Temos uma carga permanente de expectativas que eles criam para você, que são uma prisão. Além disso, você deve mostrar e demonstrar continuamente um desempenho constante das orientações para que os outros o vejam, o reconheçam e o admitam como homem. É por isso que as fratrias são tão relevantes,
aquelas relações íntimas entre homens em que você mostra que é como eles e que gosta de velocidade, risco, futebol, luta, prostitutas …

No seu livro, ousado mas confortadoramente otimista, você ousa propor soluções …
O que eu proponho é que fiquemos diante do espelho e façamos uma análise psicológica. Antes de nos reconstruirmos, temos que nos desconstruir, a partir do pessoal e do íntimo. Faça uma análise de como você se comporta e age. É algo psicológico, ético e político.

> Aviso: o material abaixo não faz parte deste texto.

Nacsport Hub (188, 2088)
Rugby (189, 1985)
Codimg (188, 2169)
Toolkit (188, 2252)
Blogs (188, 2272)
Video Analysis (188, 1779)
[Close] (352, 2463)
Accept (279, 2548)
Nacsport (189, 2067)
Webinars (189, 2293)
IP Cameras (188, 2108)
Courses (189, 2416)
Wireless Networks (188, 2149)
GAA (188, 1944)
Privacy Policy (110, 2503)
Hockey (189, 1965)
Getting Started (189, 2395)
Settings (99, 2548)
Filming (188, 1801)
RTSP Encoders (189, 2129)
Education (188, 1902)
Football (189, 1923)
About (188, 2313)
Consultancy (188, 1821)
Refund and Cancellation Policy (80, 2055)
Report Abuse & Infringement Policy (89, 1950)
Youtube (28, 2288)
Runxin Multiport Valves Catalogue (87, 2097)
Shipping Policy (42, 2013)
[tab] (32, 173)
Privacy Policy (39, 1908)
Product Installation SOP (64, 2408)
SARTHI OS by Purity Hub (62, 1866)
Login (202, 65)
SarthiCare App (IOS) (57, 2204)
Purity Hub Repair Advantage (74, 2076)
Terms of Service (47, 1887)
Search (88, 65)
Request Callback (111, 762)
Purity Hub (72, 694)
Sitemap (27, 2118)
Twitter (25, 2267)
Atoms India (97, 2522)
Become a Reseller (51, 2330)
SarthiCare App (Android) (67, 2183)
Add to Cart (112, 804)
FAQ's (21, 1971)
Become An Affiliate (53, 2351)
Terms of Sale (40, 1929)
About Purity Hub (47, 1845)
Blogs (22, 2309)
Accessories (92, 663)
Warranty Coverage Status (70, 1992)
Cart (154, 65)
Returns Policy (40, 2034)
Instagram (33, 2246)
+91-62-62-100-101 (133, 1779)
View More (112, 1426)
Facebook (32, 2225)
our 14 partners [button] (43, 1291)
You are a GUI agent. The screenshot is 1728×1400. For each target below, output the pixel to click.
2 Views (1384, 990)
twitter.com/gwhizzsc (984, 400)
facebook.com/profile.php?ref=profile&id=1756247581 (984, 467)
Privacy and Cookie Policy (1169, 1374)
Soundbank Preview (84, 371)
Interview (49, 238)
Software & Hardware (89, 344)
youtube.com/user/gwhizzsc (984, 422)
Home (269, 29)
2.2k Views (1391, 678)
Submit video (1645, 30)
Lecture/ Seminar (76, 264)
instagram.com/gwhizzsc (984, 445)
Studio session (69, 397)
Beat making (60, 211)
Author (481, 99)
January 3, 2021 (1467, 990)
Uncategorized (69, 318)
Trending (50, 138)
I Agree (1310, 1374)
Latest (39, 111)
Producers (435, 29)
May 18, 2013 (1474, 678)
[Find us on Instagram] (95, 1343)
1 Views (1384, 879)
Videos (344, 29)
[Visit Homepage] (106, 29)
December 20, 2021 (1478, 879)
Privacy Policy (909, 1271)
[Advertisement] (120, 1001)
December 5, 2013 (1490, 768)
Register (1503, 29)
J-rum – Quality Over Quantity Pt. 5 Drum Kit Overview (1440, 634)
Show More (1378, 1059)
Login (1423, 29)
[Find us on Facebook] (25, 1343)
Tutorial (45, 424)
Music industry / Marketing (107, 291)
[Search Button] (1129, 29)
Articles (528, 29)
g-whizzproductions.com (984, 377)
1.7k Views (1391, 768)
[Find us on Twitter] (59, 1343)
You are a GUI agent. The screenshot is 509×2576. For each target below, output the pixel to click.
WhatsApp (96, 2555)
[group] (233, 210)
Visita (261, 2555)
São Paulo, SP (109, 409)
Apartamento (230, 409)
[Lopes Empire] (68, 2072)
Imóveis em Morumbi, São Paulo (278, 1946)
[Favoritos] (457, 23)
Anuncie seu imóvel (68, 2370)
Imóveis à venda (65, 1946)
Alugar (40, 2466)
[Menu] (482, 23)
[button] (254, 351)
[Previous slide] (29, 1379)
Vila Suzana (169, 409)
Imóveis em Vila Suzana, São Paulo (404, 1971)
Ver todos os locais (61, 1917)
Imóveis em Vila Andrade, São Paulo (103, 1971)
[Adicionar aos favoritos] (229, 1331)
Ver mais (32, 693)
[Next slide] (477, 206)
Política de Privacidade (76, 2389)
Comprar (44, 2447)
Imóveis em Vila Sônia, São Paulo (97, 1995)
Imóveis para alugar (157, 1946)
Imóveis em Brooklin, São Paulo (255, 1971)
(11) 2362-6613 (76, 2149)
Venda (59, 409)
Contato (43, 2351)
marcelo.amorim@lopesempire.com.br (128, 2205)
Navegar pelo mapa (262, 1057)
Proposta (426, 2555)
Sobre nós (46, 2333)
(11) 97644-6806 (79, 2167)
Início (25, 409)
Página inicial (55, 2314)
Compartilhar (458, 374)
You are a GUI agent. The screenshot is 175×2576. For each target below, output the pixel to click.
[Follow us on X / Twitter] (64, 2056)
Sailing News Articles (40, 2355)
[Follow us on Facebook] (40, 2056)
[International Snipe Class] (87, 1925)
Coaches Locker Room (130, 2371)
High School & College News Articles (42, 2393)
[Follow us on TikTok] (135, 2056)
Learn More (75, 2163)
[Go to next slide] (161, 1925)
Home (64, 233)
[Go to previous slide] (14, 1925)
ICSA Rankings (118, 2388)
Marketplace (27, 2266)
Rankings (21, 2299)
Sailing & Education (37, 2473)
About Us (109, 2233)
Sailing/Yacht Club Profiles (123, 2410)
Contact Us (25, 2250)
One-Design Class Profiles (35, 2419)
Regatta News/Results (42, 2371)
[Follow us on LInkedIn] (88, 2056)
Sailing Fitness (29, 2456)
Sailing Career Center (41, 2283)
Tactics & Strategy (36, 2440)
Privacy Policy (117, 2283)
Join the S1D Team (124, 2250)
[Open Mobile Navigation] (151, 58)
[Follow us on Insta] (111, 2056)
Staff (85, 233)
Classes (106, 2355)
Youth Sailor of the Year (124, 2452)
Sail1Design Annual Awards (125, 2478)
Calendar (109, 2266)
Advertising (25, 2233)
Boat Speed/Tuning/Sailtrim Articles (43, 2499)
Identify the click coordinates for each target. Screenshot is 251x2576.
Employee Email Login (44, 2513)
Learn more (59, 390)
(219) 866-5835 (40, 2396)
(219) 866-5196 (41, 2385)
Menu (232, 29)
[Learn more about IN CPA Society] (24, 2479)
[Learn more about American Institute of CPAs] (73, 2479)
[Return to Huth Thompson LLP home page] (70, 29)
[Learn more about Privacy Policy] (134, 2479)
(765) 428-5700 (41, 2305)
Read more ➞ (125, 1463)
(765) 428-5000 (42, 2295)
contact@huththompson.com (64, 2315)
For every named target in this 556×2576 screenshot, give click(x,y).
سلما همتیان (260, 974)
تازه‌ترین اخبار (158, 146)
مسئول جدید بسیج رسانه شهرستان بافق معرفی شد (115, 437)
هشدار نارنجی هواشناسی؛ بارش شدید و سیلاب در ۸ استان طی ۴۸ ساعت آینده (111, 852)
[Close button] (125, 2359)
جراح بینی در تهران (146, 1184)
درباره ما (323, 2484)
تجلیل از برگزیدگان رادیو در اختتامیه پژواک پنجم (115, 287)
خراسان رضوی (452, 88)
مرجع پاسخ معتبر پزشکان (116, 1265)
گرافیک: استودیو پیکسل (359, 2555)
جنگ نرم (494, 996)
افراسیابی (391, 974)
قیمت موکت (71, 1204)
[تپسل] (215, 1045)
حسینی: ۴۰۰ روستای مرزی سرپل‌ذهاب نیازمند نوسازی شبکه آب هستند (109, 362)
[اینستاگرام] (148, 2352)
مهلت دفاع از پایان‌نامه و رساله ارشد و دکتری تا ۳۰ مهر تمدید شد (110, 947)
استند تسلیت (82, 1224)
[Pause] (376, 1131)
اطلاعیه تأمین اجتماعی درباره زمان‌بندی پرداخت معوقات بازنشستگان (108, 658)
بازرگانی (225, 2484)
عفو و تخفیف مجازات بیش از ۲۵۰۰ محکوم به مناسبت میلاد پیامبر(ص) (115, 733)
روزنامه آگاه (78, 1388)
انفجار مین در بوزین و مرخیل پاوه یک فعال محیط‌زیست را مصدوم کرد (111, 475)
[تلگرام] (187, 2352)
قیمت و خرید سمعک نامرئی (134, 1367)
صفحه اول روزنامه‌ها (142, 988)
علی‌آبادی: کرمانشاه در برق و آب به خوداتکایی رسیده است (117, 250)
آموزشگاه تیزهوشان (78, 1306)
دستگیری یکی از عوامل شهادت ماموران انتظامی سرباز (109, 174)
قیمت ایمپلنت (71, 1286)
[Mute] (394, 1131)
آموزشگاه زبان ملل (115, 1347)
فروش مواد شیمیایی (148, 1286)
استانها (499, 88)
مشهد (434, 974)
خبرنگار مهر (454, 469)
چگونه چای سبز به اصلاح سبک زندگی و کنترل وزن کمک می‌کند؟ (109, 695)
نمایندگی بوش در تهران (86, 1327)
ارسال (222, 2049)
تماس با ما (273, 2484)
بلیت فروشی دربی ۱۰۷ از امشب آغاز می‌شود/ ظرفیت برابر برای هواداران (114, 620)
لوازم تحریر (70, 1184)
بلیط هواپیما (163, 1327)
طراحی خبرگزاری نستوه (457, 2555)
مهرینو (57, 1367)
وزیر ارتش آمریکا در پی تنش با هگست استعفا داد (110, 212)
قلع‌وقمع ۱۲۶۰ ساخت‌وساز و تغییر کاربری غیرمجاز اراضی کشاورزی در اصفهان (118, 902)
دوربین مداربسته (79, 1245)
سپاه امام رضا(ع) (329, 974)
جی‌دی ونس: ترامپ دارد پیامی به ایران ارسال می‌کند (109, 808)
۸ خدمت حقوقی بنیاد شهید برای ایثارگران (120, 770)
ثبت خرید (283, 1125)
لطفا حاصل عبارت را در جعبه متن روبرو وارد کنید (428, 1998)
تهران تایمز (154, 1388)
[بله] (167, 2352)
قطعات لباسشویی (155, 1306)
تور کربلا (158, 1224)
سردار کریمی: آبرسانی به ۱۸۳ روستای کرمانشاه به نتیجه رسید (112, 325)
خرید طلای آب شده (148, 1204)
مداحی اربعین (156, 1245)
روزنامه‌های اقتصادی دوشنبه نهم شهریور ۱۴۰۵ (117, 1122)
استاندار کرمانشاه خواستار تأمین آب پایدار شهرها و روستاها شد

E sempre começa perguntando a si mesmo o que significa ser um homem para você e o que você deseja que realmente signifique.

Sem essa pergunta, é impossível começar a mudar ou tentar.
Por muitas gerações, a identidade masculina, o que se denomina “ser homem”, consistiu basicamente em não ser mulher, em não se comportar,
sentir ou viver como ela.

Em outras palavras, o homem se definiu pela negação.
Claro, mas essa construção da masculinidade tem custos psicológicos brutais para os homens. Se definirmos saúde como um estado físico e mental, o modelo clássico de masculinidade possui muitos fatores que levam a não ser saudável.